EXERCISE INSTRUCTIONS: Where the string "Switch" occurs in a line of the entries below, copy that line.

^^^^

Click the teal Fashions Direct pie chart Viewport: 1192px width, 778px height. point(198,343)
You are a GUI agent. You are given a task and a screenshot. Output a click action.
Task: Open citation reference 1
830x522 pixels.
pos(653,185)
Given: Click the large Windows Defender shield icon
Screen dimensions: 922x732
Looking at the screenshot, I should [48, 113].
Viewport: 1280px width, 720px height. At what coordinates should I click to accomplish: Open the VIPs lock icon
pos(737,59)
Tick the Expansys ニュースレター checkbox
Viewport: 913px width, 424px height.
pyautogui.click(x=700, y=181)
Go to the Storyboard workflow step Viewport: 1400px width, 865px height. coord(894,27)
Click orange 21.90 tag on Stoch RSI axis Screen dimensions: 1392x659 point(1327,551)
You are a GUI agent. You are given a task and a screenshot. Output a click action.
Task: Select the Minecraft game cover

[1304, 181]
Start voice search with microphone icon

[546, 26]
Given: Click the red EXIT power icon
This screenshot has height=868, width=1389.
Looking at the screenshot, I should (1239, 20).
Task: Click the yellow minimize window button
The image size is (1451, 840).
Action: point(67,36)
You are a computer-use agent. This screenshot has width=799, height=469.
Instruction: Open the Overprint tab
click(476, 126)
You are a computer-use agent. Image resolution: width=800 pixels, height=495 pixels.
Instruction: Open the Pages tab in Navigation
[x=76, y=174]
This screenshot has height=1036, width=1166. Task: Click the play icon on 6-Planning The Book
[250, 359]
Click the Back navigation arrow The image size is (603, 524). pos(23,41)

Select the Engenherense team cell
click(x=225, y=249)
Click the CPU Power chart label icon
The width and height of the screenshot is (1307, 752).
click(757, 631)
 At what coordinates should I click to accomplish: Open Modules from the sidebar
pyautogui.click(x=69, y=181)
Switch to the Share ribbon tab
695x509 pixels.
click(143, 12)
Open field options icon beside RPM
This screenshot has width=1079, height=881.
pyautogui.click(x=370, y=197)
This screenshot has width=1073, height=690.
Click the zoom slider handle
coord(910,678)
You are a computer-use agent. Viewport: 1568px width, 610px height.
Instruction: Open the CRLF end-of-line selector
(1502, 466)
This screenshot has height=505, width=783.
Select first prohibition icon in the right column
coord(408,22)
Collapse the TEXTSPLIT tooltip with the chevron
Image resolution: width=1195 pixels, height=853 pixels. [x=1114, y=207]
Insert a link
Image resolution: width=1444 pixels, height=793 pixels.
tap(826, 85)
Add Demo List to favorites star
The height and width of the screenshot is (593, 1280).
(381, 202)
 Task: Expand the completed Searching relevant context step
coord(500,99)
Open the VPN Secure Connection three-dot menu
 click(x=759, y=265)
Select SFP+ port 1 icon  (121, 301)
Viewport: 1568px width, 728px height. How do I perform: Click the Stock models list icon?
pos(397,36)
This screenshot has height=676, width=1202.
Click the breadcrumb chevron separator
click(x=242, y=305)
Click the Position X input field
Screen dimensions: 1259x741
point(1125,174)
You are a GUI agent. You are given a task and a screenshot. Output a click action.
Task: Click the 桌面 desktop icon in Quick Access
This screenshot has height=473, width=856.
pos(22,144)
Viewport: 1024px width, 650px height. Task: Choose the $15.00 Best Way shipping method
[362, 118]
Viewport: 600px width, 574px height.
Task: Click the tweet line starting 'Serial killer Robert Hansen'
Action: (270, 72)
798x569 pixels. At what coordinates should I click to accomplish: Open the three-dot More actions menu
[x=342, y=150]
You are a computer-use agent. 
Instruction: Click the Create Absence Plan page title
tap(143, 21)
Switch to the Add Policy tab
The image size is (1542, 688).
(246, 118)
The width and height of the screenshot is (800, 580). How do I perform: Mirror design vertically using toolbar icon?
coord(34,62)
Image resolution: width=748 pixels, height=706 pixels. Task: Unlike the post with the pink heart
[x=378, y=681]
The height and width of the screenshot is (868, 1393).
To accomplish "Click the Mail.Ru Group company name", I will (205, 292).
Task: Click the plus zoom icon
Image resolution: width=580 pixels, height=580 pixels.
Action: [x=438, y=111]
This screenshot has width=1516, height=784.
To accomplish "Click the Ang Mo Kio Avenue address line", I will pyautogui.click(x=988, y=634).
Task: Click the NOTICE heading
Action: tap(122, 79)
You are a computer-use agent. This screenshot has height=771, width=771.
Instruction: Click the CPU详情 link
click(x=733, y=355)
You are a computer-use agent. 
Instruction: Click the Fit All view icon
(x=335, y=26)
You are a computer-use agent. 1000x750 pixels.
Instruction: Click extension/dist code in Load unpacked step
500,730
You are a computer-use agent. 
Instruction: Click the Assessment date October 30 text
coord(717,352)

^^^^

TASK SOLUTION:
Switch to the Share ribbon tab
Switch to the Add Policy tab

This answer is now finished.